Large-scale protests that erupted in 2022 across Iran, centering on women’s rights, captured the world’s attention.
Iran’s parliament has given its approval to the ‘hijab and chastity bill,’ which introduces stringent penalties for violations of mandatory dress codes. The bill outlines a range of punishments, including fines and prison sentences, for those who do not comply.
This legislation could subject individuals deemed to be dressed “inappropriately” to imprisonment for up to 10 years. The bill has undergone a three-year “trial” period. And, if it gains approval from Iran’s Guardian Council, an unelected body in the country’s theocratic system, it will be a pilot program lasting between three to five years. Subsequently, lawmakers may consider making these measures permanent.
These measures build upon previous initiatives aimed at enforcing strict dress codes and identifying unveiled women, such as the installation of surveillance cameras in public spaces.
Moreover, individuals found guilty of “promoting nudity” or “mocking the hijab” on media platforms or social networks will also be subject to fines.
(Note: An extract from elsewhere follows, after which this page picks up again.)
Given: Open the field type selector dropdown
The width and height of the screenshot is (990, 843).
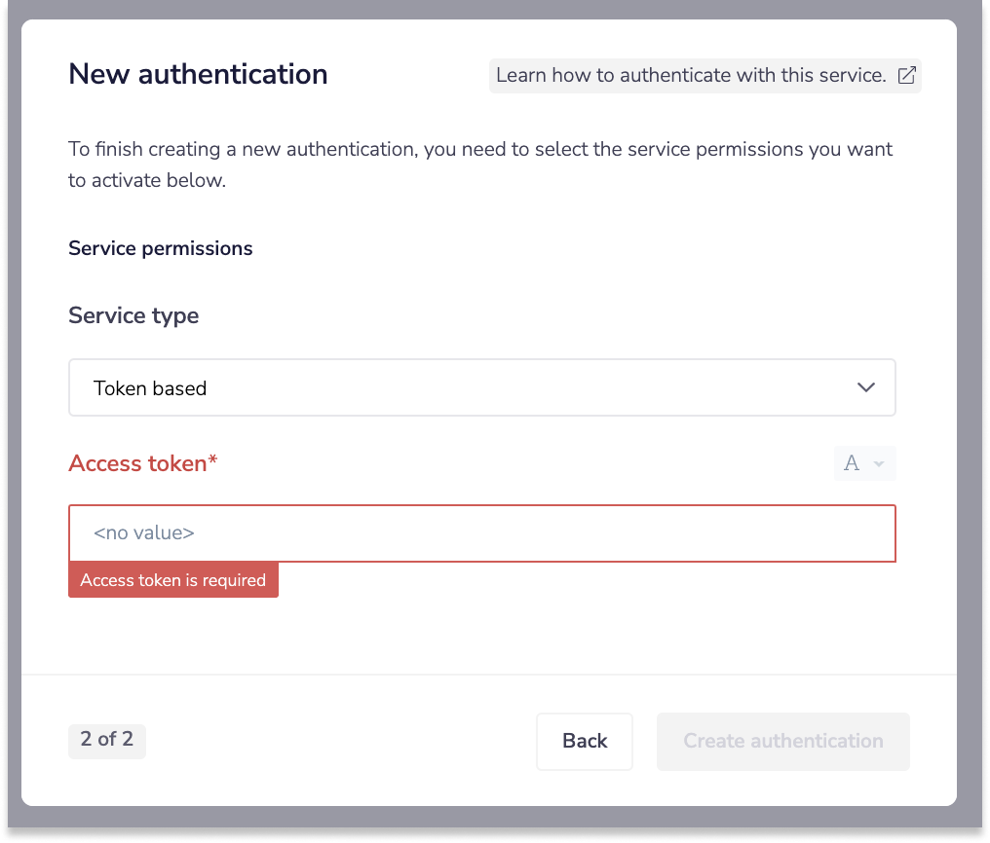Looking at the screenshot, I should 864,463.

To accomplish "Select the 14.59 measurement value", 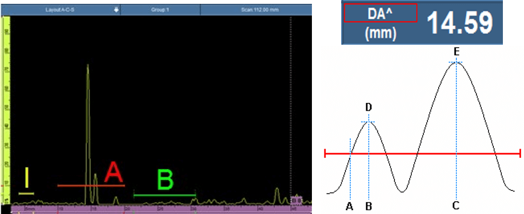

Additionally, vehicle owners can face penalties if female drivers or passengers fail to adhere to the strict dress code.
More about the ‘Hijab and Chastity Bill’:
The hijab and chastity bill also targets those who “organize violations of the dress code” or collaborate “with foreign or hostile governments, media, groups, or organizations.” Such individuals may face imprisonment for a period ranging from five to 10 years.
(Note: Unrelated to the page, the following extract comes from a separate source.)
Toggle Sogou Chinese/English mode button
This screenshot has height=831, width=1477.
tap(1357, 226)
The legislation defines unacceptable attire for women as “revealing or tight clothing, or clothing that shows parts of the body lower than the neck or above the ankles or above the forearms.”
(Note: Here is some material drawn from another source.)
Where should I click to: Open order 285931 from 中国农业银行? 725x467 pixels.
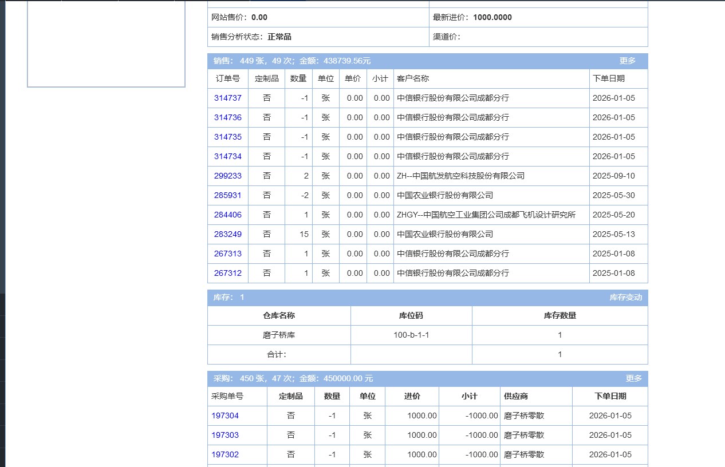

However, men’s attire should be just “revealing clothing that exposes body parts below the chest, above the ankles, or the shoulders.”
This development follows protests that erupted a year ago following the death in custody of Mahsa Amini. The morality police detained her for allegedly violating hijab regulations. Amini passed away under suspicious circumstances in a Tehran hospital. The Guidance Patrol, Iran’s government religious morality police, had arrested her for purportedly not wearing the hijab in accordance with government standards.